Over the past couple of years, marketers have seen Google slowly shift from answering search queries by showing the most relevant website results to self-hosting information and answers with the search engine results page (SERP). 93% of buying decisions start with an online search, so understanding what this shift means for the travel industry is critical in order to maintain the visibility required to get those important prospect and customer clicks.
What is happening?
Google is edging towards domination of the end-to-end traveller experience. Google Hotel Ads link up prospective customers with real-time availability and rates within Google Search, Maps and Assistant. You no longer need to visit third-party hotel websites to see aggregated hotel suggestions and pricing – it takes a simple search on the world’s most popular search engine to return all of the information you need.
The additions of hotel reviews, location information (including things to do nearby) and the ability to book without leaving Google’s interface give travellers all the information they need – quickly. This experience is also optimised for mobile, reflecting Google’s understanding that travellers’ touchpoints span many devices throughout the research and booking process.
Google has also turned its focus to flights. Search for ‘Manchester flights’ in Google and you’ll be faced with the functionality to search, compare and book. You’ll see your recent destinations listed, along with suggested trips from Manchester. Already booked your flight? Run a Google search for your airline and flight number, and you’ll see departure/arrival times, terminal information and real-time progress on flights between locations.
Not content with covering the transport and accommodation elements of travel, Google have also launched Google Trips, an app designed to help you ‘plan your day like magic’. The focus on making travel easy and automated is a disruptive force to be reckoned with. It uses your location to suggest things to see and do close by, pulls in reservation or confirmation data from your emails, and lets you quickly the things nearby that interest you. Another arrow to arm Google’s travel bow, making it increasingly difficult for travellers not to turn to Google for their travel needs.
Last but not least, Google is making the most of the reach provided by the one billion devices Google Assistant is now a feature on. They are introducing flight check in via Assistant for United Airlines flights in America. We predict that this feature will be rolled out to multiple countries and airlines soon.
What can brands do?
Feeling fear in the face of Google’s travel takeover is understandable. But it’s not all doom and gloom for brands. Travel is still new territory for Google; for many, it remains a giant entity that no one really knows much about. As a dedicated travel brand, you’ll have the advantage of brand awareness, travel experience, excellent customer service and, importantly, authenticity.
Infiltrate the SERPs with high-quality images – 18% of desktop travel searches include at least one images box, and 15% on mobile. Make sure you tag your files up with filenames, image titles and alt tags that feature words that link to the destination or topic in question. Google’s algorithms will rely on this text to read your images and know what they’re about.
Google News is another key space to target; news articles are displayed 20% of the time travel search terms are entered on desktop, and 16% on mobile. Develop relationships with travel publications and other travel-related news sources, as this could help you inadvertently enter the first page of the search results. A travel SEO agency can give you more guidance and expertise in this area, to make sure you’re got the best chances at featuring in search results.

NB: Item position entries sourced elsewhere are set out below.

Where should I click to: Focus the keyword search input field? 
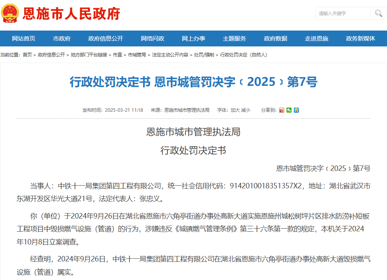coord(343,14)
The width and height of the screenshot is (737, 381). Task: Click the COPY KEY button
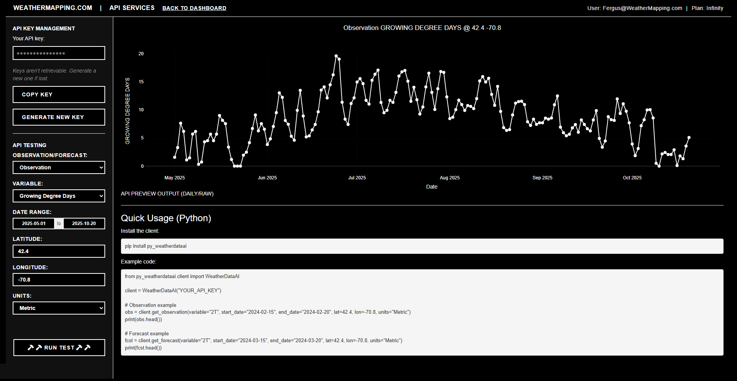[58, 94]
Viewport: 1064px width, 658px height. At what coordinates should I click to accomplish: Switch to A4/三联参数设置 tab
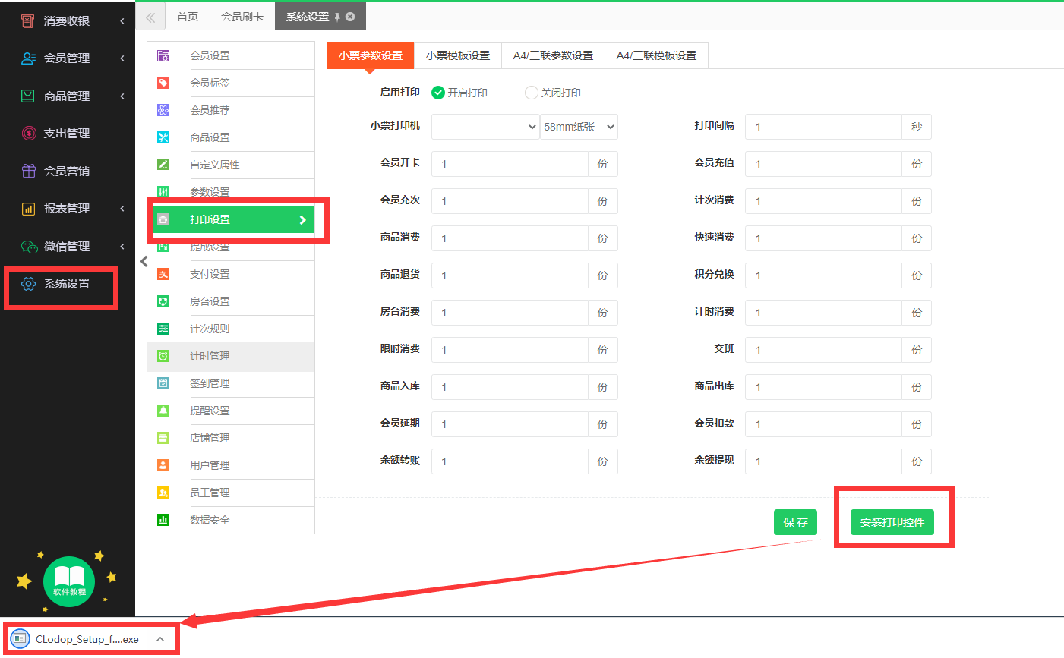point(553,55)
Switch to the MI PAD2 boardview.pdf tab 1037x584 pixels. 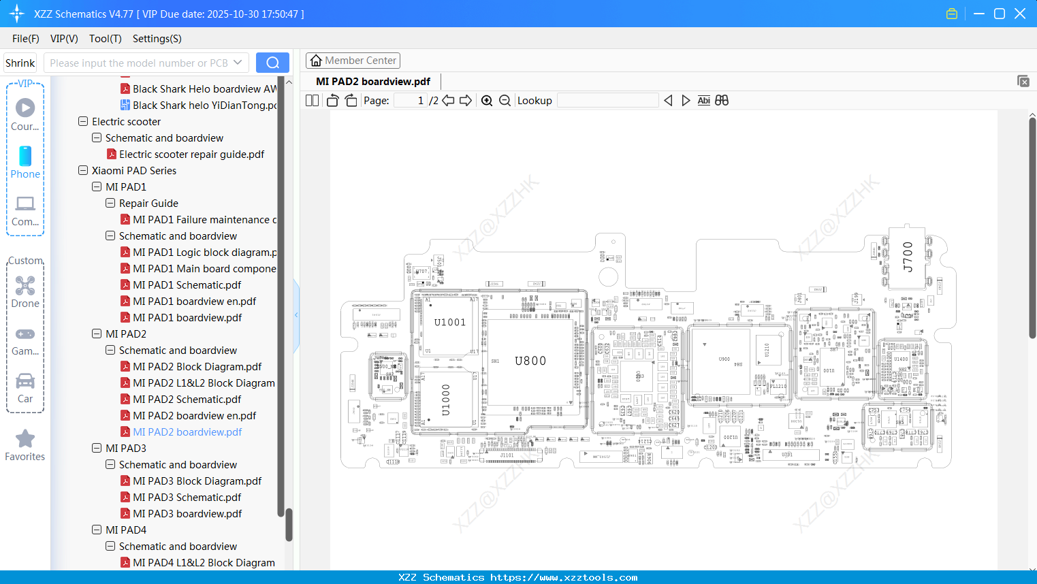[373, 80]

Make a connection with travellers at the inspiration phase. Be the brand that sparks the wanderlust with aspirational and expert content. Invest time in collecting interest and behavioural data from your prospects to personalise their experience and show you understand them on an individual level. Reach out to influencers, partners or affiliates to extend your reach and presence, but ensure you form genuine and authentic relationships audiences will enjoy. This will also help you to drive direct visits and referrals from sites that aren’t the Google SERPs.
Keep abreast of Google’s updates and changes; read blogs, follow SEO thought leaders and experts for their opinions and insight, go to conferences and speak to your peers to see what’s working for them. Monitor what your competition is doing and do manual checks on the SERPs using travel keywords to see what’s changing. Keep producing as much quality travel content as you can. Be as useful and as helpful for travellers at every stage of their journey, so that you’re in a better position to claim any available SERP space. If you haven’t got the resource, invest in an experienced travel SEO agency.

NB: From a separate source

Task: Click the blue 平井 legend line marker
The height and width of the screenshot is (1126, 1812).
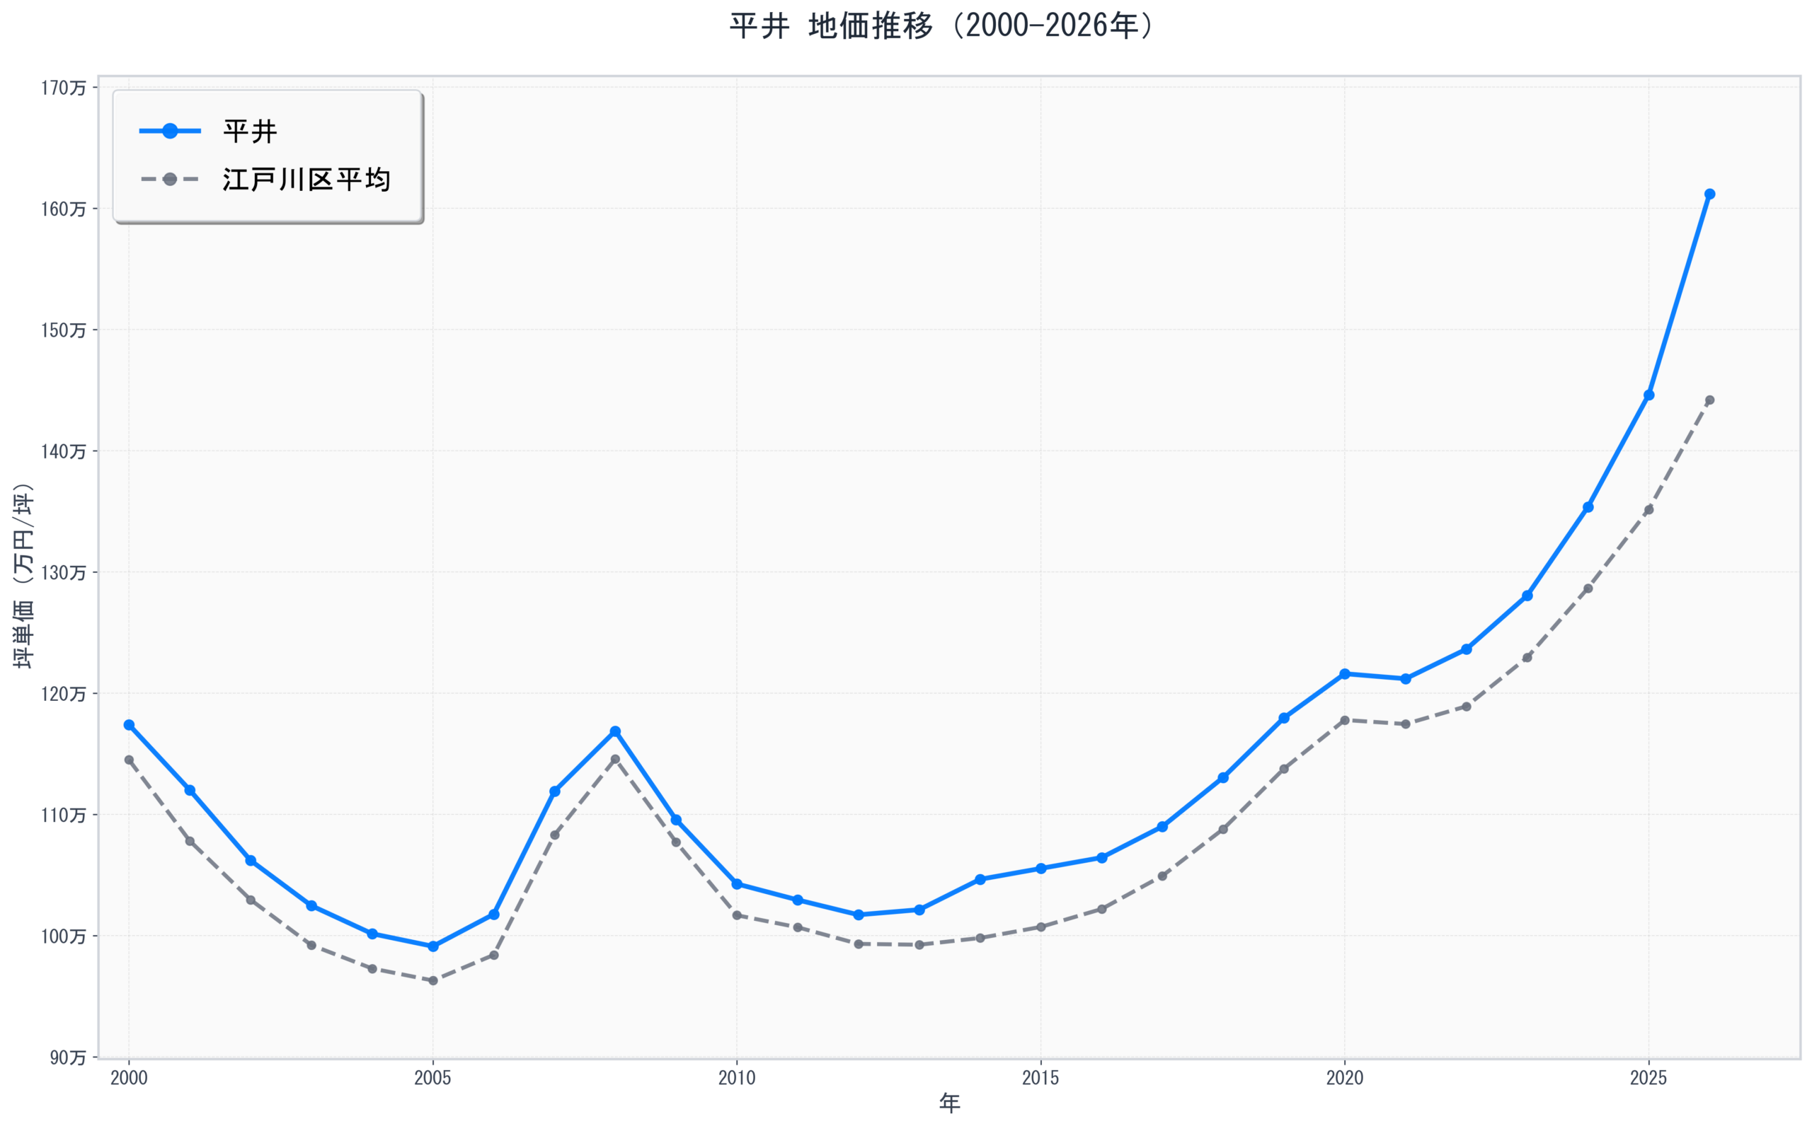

It may feel like Google is dominating the travel industry at every turn. But while its ability to make the process easy for travellers from start to finish is undeniable, there is still plenty that can be done by travel businesses to combat the threat.
This Post Has One Comment
I think google really is in trouble finding an algorithm to better ranking the websites!
in fact the problem is intrinsic, why two or more websites that work in same subject for example in Travel area, and both are working very well at equal level must outrank each other?!
there must be a way to redesign the SERPs, and ranking websites in current way (rank#1, rank#2,…) may change in my opinion!